> [ACTIVITY LIST]:
• a. In the MCAT article, copy the text word for word, starting with "The fifth iteration" and going on through "of the test.".
• b. Translate this sentence from the MCAT article into French: "The revised Medical College Admission Test is projected to take 6.5 hours to complete, rather than 4.5 hours."
• c. According to the MCAT article, in what year was the MCAT introduced?

Academic administrators will substantially reshape the Medical College Admission Test (MCAT) commencing in 2015 as part of a bid to produce more well-rounded physicians.
The Association of American Medical Colleges recently approved final revisions to the exam following a comprehensive review that began in the fall of 2008. Introduced in 1928, the MCAT is annually written by about 10 000 medical school applicants in Canada. It was last revised in 1991 and currently consists of four subtests: biological sciences, physical sciences, verbal reasoning and a writing sample. The aim of the fifth review was to retain its value in thinning the field, while improving its predictive capacity to assess which candidates might ultimately make the best medical practitioners (www.cmaj.ca/lookup/doi/10.1503/cmaj.109-3903).
“Being a good physician is about more than scientific knowledge,” Dr. Darrell Kirch, president and CEO of the Association of American Medical Colleges, wrote in an open letter to pre-med students regarding the new version of the MCAT (www.aamc.org/newsroom/reporter/march2012/276772/word.html).
Arguing that the future will require “a different kind of physician,” who is more “culturally competent,” Kirch added that “it is about understanding people — how they think, interact, and make decisions. Together with a solid foundation in the natural sciences, an understanding of behavior, perception, culture, poverty, and other concepts from psychology and sociology all contribute to the well-rounded physician.”
“Of course, we want our doctors to understand how chemical compounds interact so our prescriptions do not have adverse interactions. But we also want our doctors to have good bedside manner, communication skills, and an ability to interact with people. After nearly 60 years, I still remember my pediatrician, Dr. Bramley — not for his class rank or MCAT exam score, but for his kindness, compassion, and how much he truly cared.”

The revised Medical College Admission Test is projected to take 6.5 hours to complete, rather than 4.5 hours.
Image Courtesy of © 2012 Thinkstock
Medical schools in Canada that require applicants to take the MCAT will automatically be adopting the new iteration of the test, said Geneviève Moineau, vice president of education for the Association of Faculties of Medicine of Canada.
Advocates of a revised MCAT had contended changes were needed to allow applicants from a broader undergraduate spectrum an opportunity to pursue a medical career and might somehow also help to redress concerns about a growing demographic imbalance in the medical student population, which is increasingly the domain of those from wealthier families (www.cmaj.ca/lookup/doi/10.1503/cmaj.061477). Some schools, such as the McGill University School of Medicine in Montréal, Quebec, have even dispatched the MCAT to the dustbins of history as they aim to diversity the composition of incoming classes (www.cmaj.ca/lookup/doi/10.1503/cmaj.109-3679).
The fifth iteration of the MCAT will create a subtest on behavioural and social sciences principles, including biological concepts related to behaviour and mental processes. It will also eliminate the writing sample, which was found to be of little value in terms of predicting an individual’s academic success in medical school. Elimination of the writing sample will occur even earlier than 2015. Commencing next January, it will be replaced by an unscored trial section consisting of content from one of the subject areas to be introduced in the new version of the test.

> [DATA]:
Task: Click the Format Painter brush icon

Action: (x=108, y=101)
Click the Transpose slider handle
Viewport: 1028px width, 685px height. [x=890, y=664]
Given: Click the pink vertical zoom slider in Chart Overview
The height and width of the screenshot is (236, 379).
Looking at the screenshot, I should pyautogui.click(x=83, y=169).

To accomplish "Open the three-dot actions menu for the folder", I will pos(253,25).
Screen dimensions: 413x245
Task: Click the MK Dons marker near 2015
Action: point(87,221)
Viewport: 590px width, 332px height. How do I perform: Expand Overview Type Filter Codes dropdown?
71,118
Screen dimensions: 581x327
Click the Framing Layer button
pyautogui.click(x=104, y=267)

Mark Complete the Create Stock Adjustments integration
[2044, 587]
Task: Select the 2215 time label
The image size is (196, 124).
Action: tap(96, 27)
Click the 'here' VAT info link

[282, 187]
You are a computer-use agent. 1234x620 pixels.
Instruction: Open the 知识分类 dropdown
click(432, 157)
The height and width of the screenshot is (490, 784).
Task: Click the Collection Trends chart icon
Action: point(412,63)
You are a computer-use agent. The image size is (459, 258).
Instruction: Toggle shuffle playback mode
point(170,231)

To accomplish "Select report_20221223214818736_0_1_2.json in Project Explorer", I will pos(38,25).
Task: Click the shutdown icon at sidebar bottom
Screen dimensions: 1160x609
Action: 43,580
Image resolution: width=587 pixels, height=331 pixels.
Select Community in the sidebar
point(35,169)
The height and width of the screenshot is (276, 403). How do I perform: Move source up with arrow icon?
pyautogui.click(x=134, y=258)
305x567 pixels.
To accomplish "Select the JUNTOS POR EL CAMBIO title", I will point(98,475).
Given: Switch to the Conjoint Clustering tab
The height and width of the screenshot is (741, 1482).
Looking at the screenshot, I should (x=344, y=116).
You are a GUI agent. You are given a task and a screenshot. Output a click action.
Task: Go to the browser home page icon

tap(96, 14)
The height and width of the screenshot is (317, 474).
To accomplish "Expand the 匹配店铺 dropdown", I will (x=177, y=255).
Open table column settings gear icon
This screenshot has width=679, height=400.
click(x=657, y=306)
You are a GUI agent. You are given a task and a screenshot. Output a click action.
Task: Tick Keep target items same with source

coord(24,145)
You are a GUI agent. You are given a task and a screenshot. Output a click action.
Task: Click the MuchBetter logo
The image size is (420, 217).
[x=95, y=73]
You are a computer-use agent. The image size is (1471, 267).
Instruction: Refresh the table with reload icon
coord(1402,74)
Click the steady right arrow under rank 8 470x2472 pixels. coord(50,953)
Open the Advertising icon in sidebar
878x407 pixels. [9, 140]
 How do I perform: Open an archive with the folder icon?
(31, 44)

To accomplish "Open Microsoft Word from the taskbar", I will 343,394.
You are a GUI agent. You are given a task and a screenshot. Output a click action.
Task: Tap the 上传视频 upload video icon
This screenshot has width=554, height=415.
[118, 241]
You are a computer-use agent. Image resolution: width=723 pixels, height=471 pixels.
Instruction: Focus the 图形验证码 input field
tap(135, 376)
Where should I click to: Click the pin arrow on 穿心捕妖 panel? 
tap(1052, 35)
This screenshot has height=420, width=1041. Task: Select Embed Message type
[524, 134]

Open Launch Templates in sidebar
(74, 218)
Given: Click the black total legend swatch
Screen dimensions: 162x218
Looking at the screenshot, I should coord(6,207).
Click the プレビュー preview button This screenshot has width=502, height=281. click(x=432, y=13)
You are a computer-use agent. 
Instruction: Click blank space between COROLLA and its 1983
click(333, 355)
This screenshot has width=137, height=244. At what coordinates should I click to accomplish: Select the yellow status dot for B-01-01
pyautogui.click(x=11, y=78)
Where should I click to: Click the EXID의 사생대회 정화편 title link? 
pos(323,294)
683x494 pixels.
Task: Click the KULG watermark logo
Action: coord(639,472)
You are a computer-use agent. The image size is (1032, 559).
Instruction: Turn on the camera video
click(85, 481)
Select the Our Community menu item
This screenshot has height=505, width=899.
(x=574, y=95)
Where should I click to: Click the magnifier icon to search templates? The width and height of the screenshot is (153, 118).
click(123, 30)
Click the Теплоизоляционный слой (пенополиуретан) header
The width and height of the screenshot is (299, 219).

> [ANSWER SET]:
• a.
The fifth iteration of the MCAT will create a subtest on behavioural and social sciences principles, including biological concepts related to behaviour and mental processes. It will also eliminate the writing sample, which was found to be of little value in terms of predicting an individual’s academic success in medical school. Elimination of the writing sample will occur even earlier than 2015. Commencing next January, it will be replaced by an unscored trial section consisting of content from one of the subject areas to be introduced in the new version of the test.

• b. On prévoit que le Medical College Admission Test révisé prendra 6,5 heures à compléter, au lieu de 4,5 heures.

• c. 1928